Still another expedient heretofore employed to overcome the lubricant application problems discussed above is to apply various specially selected viscous lubricants in solutions in a less viscous, nonvolatile, nonaqeous carrier liquid, such as a mineral oil of insufficient viscosity to serve, alone, as an adequate deep drawing lubricant. The lubrication obtainable from the carrier liquid alone can be significantly increased in this manner by dissolving any of a variety of selected, high viscosity, high pressure lubricants in the carrier liquid without increasing its viscosity to an unmanageable degree (i.e., to a degree that would tend to recreate the application problems sought to be overcome). However, so far as we are aware, such composition have not provided sufficiently low coefficients of friction in severe deep drawing operations commonly performed in the metalworking industry.

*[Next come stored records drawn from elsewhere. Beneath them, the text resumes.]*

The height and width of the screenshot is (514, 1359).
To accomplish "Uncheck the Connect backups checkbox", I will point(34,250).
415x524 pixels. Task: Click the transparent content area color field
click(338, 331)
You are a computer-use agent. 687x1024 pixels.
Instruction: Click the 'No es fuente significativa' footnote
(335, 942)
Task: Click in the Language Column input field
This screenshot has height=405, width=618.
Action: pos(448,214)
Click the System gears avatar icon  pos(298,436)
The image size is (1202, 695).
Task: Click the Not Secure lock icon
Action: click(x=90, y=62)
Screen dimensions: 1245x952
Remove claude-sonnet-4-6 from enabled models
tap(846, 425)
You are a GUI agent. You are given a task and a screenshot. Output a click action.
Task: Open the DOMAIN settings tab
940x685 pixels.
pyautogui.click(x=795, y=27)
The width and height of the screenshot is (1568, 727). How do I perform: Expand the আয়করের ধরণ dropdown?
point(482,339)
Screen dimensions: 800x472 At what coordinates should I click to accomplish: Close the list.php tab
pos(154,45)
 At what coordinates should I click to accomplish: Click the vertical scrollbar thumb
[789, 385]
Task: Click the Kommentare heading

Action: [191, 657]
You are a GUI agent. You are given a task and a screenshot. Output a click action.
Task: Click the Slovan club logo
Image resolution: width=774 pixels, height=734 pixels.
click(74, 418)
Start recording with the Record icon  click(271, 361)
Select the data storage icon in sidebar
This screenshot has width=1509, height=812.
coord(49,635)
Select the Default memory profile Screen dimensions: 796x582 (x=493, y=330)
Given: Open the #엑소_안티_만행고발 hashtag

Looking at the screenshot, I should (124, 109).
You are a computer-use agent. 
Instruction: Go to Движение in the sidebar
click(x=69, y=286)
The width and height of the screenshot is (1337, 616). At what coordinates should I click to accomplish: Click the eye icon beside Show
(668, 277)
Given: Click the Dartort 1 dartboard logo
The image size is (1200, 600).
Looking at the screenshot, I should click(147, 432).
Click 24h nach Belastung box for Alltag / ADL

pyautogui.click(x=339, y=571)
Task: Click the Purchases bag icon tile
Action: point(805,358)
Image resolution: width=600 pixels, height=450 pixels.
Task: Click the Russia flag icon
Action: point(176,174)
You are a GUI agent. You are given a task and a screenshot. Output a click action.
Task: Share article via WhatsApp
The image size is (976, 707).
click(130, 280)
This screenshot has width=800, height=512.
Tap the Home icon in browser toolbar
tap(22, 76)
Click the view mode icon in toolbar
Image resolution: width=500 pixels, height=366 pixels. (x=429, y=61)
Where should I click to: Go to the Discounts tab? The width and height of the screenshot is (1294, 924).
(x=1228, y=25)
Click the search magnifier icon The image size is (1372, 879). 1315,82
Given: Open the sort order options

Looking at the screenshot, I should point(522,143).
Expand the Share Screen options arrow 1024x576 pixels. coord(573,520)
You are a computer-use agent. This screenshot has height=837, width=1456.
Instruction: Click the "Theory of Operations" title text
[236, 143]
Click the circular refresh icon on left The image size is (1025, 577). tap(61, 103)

Yet another expedient heretofore employed to overcome the lubricant application problems discussed above is, first, to apply and bond a solid resin polymer coating to the metal to be worked, preferably at the steel mill, and subsequently to apply an overlay coating of a relatively low viscosity oil or the like immediately prior to fabrication of the metal, as taught in U.S. Pat. No. 3,568,486. In accordance with that patent, the resin polymer coating and overlay coating are selected so that the latter coating softens the former coating through part of its thickness without impairing its bond to the metal, and the softened portion of the coating serves as a high pressure lubricant while the unsoftened portion, still bonded to the metal, protects the surface of the metal from scuffing. Although that process has been widely used with outstanding success in protecting the metal from corrosion and surface marring prior to fabrication and in providing lubrication during severe deep drawing operations, it is a relatively costly process because the resin polymer is expensive and two separate coating steps are required. Moreover, the process of that patent is also not practical for use in mills in which metal being rolled is moving at high speed.